Put the sugar in a small bowl.

Add the oil, mixing well with a spoon or wooden stick. The texture should be moist enough to hold together, but not overly oily. You can the amount of oil to achieve that texture.

Gently tap in the drops of essential oil and combine well. If you get more interested in aromatherapy you can customize your recipe using different essential oils.

This recipe should get you through three sugar scrubs. You can also make just enough for one scrub by starting with a third of a cup of sugar and adding in enough oil to reach the texture you want. So now you're ready to use your home-made sugar scrub -- once a week is plenty.

Here's how to give yourself a sugar scrub at home.

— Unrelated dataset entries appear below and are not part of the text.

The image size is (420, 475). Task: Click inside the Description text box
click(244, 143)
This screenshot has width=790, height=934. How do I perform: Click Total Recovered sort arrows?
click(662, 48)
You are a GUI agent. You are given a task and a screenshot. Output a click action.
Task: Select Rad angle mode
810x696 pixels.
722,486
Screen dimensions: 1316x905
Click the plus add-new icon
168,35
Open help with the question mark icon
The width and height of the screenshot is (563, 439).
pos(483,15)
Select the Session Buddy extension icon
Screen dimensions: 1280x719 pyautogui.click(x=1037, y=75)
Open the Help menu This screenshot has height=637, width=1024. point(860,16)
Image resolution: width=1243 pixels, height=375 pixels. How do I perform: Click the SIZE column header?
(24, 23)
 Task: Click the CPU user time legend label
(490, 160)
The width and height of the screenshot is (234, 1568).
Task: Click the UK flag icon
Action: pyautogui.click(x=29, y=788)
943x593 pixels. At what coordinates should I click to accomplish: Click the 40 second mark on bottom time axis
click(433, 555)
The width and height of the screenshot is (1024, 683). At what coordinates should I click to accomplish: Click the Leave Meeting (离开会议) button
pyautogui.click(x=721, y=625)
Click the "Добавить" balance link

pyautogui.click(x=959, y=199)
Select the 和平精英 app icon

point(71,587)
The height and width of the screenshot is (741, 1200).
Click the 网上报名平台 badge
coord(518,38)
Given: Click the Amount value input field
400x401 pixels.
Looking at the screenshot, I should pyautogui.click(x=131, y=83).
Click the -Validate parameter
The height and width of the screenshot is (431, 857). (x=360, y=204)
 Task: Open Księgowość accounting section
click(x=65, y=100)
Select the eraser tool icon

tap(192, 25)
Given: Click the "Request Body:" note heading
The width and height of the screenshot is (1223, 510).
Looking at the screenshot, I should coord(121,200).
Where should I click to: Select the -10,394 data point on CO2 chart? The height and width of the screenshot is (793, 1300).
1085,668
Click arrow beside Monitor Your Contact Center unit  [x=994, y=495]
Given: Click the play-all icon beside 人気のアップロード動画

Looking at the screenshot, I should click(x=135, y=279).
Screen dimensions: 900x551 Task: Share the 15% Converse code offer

One advantage of a sugar scrub is that it is literally good enough to eat. This means it's the perfect scrub for couples. If you have a private back yard, warm weather, and o mosquitos, I could see laying a blanket out on the grass and inviting your lover to join you for a slow, sensual scrub.

When someone else joins you in a scrub you can reach each other's backs -- always the difficult part when you're trying to do a body scrub at home -- and replicate the feeling of being cared for that you get at a spa. Bring a bucket of warm water and a few washclothes and towels to get the sugar scrub off.

DO NOT use these homemade scrubs on your face. Even sugar scrubs can be too rough for facial skin, which is thinner, more delicate and more exposed to the elements.